L’auteur de l’affiche originale, qui a finalement retiré ses messages et son compte en raison des réactions négatives, a par inadvertance lancé un autre débat sur plusieurs subreddits à propos de l’éthique du cosplaying d’un personnage aussi méprisable que Homelander, qui est un sociopathe raciste et violent et, ostensiblement, le méchant de la série.

Et à chaque fois qu’un débat de ce genre a lieu, sans faute, les utilisateurs repoussent l’idée que Homelander est un vrai méchant, en rétorquant qu’il est un antihéros. En fait, le mot « antihéros » est si souvent, et incorrectement, déployé par Les garçons fans que c’est devenu un mème sur r/OkBuddyFresca.

Mais c’est aussi révélateur d’une tendance qui traverse tout le fandom en ce moment. La science-fiction, la fantasy et les divertissements de genre de toutes sortes souffrent d’une sérieuse dérive anti-héros, un aplatissement général des héros et des méchants en personnages moralement gris mais aussi assez interchangeables qui n’ont pas de motivations clairement définies ou cohérentes. Non seulement nous avons trois films qui explorent les premières années de Dark Vador en tant que héros et sa chute vers l’obscurité, mais nous avons maintenant une série Obi-Wan Kenobi qui documente ses propres années intermédiaires entre les films, passées en tant que vagabond grincheux essayant, et échouant souvent, de faire ce qui est juste.

On nous dit, en tant que public, que cela rend ces personnages plus dynamiques. C’est une sorte de réinterprétation postmoderne de ce qu’est un héros ou un méchant, dans le but de créer des histoires plus complexes. Mais que faire si nous perdons, dans le processus, des personnages cohérents et une narration avec de vrais enjeux ? Si personne dans votre histoire ne respecte les règles, pouvez-vous même prétendre en avoir en premier lieu ?

Plus troublant encore, étant donné que tant de propriétés de divertissement de genre sont actuellement détenues par de grands monopoles et distribuées par le biais d’une chaîne sans fin de spinoffs et de suites dans l’univers, à quel moment devons-nous admettre que des raisons financières plus cyniques sont peut-être en jeu pour ne jamais définir vos personnages ? Le voyage traditionnel d’un héros ou la chute d’un méchant classique nécessite une sorte de fin pour rester crédible. Mais les antihéros, semble-t-il, peuvent flotter pour toujours.
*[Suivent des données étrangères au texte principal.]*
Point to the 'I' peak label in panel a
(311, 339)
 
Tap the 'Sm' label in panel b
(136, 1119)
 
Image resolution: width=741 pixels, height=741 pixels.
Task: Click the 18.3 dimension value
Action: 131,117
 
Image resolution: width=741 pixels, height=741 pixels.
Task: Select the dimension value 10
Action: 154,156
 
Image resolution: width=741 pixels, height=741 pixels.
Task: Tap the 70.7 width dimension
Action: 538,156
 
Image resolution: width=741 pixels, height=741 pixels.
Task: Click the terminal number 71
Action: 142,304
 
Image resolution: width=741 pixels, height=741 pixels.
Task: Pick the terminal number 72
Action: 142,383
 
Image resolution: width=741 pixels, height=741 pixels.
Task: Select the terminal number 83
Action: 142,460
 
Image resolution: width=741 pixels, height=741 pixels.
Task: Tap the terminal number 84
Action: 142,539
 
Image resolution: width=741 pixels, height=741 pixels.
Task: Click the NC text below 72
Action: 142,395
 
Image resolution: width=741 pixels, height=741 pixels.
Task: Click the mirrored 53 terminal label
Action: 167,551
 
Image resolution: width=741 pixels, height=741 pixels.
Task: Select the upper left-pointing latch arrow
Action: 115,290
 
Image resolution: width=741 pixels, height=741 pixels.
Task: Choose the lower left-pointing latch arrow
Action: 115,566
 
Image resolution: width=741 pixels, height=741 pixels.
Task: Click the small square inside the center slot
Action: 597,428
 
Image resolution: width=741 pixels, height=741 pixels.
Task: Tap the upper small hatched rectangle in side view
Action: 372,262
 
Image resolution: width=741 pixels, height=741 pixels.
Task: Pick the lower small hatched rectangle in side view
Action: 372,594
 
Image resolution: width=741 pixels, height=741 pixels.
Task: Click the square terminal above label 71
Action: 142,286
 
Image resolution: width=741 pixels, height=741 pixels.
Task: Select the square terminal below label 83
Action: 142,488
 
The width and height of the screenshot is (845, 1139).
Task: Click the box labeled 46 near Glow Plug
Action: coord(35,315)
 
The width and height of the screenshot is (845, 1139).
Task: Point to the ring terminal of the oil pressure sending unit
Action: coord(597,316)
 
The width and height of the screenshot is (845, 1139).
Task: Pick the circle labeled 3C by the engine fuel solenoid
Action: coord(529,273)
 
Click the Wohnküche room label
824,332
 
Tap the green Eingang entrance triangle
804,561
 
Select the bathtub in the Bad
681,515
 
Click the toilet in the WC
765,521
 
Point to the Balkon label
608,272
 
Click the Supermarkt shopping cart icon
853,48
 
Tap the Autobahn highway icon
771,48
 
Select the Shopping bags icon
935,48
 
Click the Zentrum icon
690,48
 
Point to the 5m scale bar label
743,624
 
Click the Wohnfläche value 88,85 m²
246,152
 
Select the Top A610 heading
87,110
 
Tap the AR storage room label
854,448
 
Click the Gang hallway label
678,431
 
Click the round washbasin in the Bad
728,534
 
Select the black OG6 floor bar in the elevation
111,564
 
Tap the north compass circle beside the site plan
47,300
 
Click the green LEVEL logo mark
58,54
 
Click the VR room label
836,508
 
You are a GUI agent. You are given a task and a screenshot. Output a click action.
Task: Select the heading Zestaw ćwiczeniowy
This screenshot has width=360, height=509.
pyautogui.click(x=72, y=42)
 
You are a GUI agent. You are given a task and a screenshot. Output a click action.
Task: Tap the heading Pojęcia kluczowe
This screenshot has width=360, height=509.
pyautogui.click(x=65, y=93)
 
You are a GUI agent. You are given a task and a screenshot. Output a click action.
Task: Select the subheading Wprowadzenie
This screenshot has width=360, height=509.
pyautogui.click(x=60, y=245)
Dwayne Johnson s'avance vers la caméra dans un costume noir moulant avec un éclair lumineux sur la poitrine dans le rôle du personnage principal de Black Adam.

Image : Warner Bros. Pictures

Selon Erik Voss, l’animateur de la chaîne YouTube New Rockstars et quelqu’un qui a une vue d’ensemble de tout le fandom, la valeur marchande d’un antihéros se manifeste avec acuité dans le film de Dwayne « The Rock » Johnson. Black Adam film. Johnson a explicitement utilisé l’idée d’un antihéros dans le marketing du film.

« Je pense que The Rock comprend que le fait qu’il vienne dans Black Adam comme antihéros – il est vraiment [tried to] mis tout ce titre, et tout l’univers DC, sur ses épaules », explique Voss à Polygon. « Et je pense qu’il a regardé ça aussi comme, Vous savez, si je suis un anti-héros, cela me donne la possibilité d’entrer en tant que héros et méchant – peu importe comment l’univers choisit de m’utiliser dans le futur et qui ils veulent affronter ou faire équipe avec. »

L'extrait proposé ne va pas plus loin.